Quarter free cash flow
$112.4M
Free cash flow in the selected fiscal quarter.
Operating cash flow
$171.7M
Cash generated by operations before capital spending.
CapEx
$59.3M
Capital spending and related asset purchases.
FCF margin
11.4%
The share of revenue converted into free cash flow.
Cash flow trend
A short quarterly history shows whether FCF is scaling with revenue or only spiking for one period.
| Period | Revenue | Operating CF | CapEx | FCF | FCF margin |
|---|---|---|---|---|---|
| 2024-06-29 | $1.0B | $193.5M | $39.5M | $154.0M | 15.0% |
| 2024-09-28 | $1.0B | $251.8M | $38.7M | $213.1M | 21.1% |
| 2024-12-28 | $1.0B | $159.4M | $75.6M | $83.7M | 8.4% |
| 2025-03-29 | $984.2M | $171.7M | $59.3M | $112.4M | 11.4% |
Cash conversion quality
Checks that separate high-quality free cash flow from accounting noise or working-capital timing.
| FCF / net income | 441.2% | Shows whether accounting earnings convert into cash. |
| CapEx / revenue | 6.0% | Lower capital intensity usually supports FCF margin. |
| Net cash | n/a | Cash and equivalents minus total debt. |
Recent events shaping cash flow
Near-term business events that help explain the free cash flow result.
Operating cash flow uplift
Operating cash flow was higher sequentially and year-over-year, providing the primary lift to free cash flow. Capital expenditure was lower in both comparisons, further supporting cash generation.

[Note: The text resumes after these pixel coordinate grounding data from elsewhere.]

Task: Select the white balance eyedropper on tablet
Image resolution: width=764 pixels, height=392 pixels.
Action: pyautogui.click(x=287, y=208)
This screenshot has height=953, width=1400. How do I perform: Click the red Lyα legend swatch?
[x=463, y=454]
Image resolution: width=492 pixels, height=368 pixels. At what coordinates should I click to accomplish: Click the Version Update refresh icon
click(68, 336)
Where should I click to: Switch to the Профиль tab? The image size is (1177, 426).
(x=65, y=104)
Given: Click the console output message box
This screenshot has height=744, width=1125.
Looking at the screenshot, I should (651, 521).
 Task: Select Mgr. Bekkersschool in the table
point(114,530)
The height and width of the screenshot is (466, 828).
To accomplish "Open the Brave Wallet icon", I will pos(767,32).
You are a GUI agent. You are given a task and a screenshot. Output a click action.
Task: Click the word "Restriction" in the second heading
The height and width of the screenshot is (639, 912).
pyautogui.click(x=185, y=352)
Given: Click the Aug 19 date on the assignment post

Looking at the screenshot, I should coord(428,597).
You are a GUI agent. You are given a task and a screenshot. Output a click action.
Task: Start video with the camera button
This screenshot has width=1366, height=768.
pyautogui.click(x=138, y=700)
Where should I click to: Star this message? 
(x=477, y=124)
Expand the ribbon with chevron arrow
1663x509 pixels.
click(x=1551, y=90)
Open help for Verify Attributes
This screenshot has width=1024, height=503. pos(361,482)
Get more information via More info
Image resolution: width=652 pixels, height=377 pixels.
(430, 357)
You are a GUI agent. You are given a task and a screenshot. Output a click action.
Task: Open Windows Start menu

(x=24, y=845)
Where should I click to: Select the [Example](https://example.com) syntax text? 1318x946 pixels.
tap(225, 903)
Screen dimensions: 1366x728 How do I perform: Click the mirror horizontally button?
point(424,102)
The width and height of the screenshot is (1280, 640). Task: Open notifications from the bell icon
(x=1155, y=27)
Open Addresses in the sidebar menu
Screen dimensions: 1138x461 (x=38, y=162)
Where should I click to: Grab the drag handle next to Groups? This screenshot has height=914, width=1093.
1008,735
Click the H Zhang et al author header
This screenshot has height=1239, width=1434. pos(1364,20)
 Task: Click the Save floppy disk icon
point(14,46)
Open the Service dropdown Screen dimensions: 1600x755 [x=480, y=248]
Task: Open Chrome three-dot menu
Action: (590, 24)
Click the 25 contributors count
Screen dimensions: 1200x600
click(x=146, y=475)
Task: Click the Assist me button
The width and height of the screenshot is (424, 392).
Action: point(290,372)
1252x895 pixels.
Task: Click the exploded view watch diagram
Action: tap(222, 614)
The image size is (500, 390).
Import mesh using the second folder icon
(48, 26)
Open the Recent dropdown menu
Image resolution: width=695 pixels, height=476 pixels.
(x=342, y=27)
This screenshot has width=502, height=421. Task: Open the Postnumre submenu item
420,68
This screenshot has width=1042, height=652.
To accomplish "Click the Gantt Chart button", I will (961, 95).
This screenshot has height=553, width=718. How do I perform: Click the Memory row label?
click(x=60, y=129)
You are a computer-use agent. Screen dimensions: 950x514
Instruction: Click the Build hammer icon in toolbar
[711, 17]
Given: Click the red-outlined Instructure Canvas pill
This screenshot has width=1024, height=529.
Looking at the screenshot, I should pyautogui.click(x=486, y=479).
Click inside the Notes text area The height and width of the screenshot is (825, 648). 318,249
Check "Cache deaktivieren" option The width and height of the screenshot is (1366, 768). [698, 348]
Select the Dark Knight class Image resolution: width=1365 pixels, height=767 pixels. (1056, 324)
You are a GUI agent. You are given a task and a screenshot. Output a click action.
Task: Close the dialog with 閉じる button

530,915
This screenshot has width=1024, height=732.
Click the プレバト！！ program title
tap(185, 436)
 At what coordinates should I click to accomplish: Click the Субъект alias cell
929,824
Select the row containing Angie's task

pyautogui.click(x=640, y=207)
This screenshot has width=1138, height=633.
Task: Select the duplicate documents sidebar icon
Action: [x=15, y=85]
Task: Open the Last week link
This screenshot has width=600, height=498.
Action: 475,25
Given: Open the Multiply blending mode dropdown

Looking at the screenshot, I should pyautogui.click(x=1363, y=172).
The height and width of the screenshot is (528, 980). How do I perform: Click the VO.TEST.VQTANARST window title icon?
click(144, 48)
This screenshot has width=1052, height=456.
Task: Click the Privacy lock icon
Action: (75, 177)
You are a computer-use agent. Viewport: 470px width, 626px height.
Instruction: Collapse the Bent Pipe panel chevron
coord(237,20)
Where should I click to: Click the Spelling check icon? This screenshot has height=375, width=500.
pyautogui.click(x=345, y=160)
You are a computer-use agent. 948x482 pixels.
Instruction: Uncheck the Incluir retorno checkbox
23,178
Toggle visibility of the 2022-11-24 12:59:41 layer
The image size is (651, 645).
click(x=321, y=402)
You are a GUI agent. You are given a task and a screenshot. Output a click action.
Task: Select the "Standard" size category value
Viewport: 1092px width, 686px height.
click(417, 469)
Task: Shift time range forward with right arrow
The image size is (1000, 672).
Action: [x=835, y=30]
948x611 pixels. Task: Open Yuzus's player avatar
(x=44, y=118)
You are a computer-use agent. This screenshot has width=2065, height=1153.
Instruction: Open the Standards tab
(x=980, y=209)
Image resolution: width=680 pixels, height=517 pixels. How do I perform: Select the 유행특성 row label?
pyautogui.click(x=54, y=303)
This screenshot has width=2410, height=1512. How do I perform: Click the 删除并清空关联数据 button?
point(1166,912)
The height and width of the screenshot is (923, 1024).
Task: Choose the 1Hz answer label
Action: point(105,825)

The combination of higher operating cash flow and lower capital expenditure directly improved free cash flow and its margin.
What the cash flow says
How to interpret the company's free cash flow beyond the headline number.
Revenue was stable compared to both comparison periods, yet operating cash flow rose and capital expenditure fell, driving free cash flow higher and the free cash flow margin to improve.
Compared to the preceding quarter, free cash flow and margin were higher, supported by both higher operating cash flow and lower capital expenditure. Versus the same quarter last year, free cash flow and margin were also higher, with operating cash flow higher and capital expenditure lower.
Revenue stability across the comparative periods warrants monitoring, as it remained unchanged while cash generation improved.